The answer lies in an area of active investigation “not ready for prime time,” Dr. Moser said, “but there’s a growing body of literature in which laboratories are sharing their initial experiences. And this is something to keep an eye on in the coming years” (Siriez R, et al. Int J Lab Hematol. 2021;​43[1]:7–20; De Kesel PM, et al. J Thromb Haemost. 2020;18[8]:​2003–2017; Platton S, et al. Int J Lab Hematol. 2019;41[2]:227–233; Jilma-Stohlawetz P, et al. Int J Lab Hematol. 2021;​43​[2]:​318–323).
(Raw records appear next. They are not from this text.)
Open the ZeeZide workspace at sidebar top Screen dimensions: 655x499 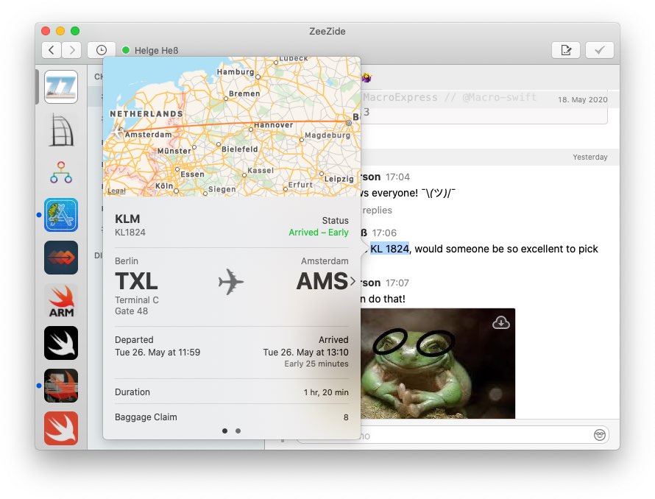[x=61, y=86]
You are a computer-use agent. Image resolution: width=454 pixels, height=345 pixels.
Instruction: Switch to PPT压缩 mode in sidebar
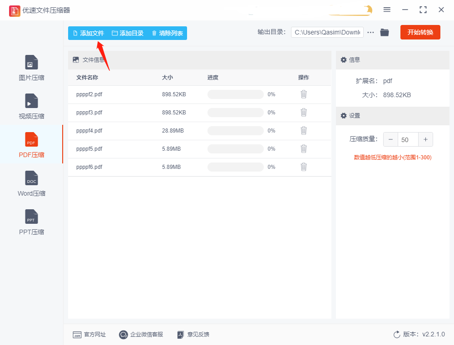[x=31, y=222]
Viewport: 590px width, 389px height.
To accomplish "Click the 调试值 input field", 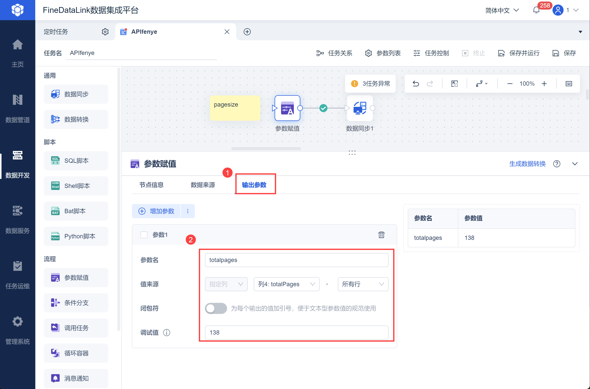I will pos(297,333).
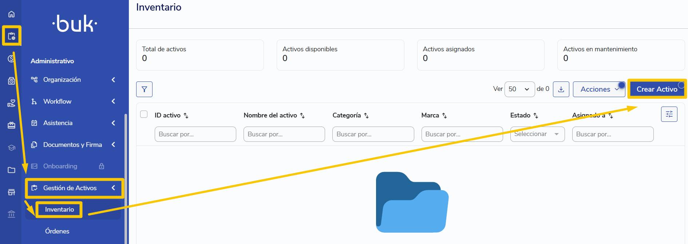
Task: Select the Inventario submenu item
Action: pyautogui.click(x=59, y=209)
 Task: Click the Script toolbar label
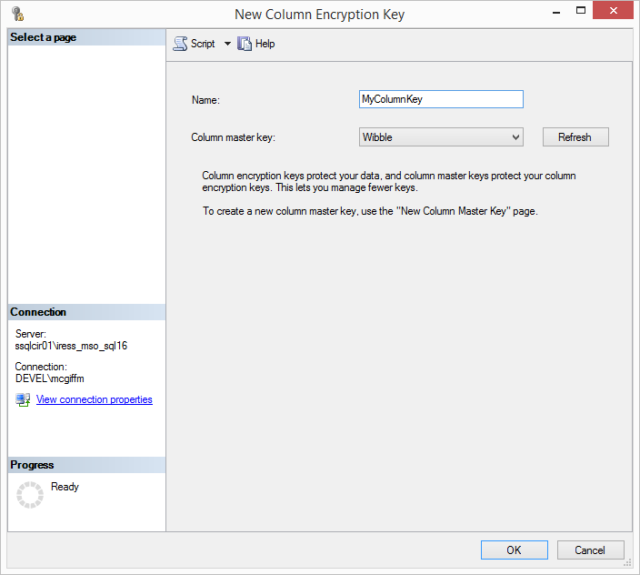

Two DOAC-neutralizing strategies—DOAC-Stop (Haematex Research, Australia) and DOAC-Remove (5-Diagnostics AG, Switzerland) are tablet-based compounds that incorporate activated carbon. DOAC Filter (Diagnostica Stago, France) is a filtration system. None of these is FDA approved, Dr. Moser said, and each assay has manual steps. “This would require careful consideration of how it would fit into a laboratory workflow.” And then there’s the added cost for the additional reagent and the time, and the possibility of needing additional patient plasma.

As for whether the strategies work, the preliminary, limited data “is promising,” Dr. Moser said. “Those neutralizing compounds appear to decrease interference in lupus anticoagulant testing, as well as some selected factor assays, activated protein C resistance, and antithrombin activity, based on data that have been published to date.”

Some groups report that DOAC-Stop can cause decreased factor activities in treated plasmas, she said, “so there is a question whether we are inadvertently absorbing some factors that we don’t mean to in addition to the direct oral anticoagulants.” The data are mixed, she said, but it’s a question worth considering: “Are we inadvertently taking something else out?”

“It’s an area wide open for investigation,” she said.

Amy Carpenter Aquino is CAP TODAY senior editor.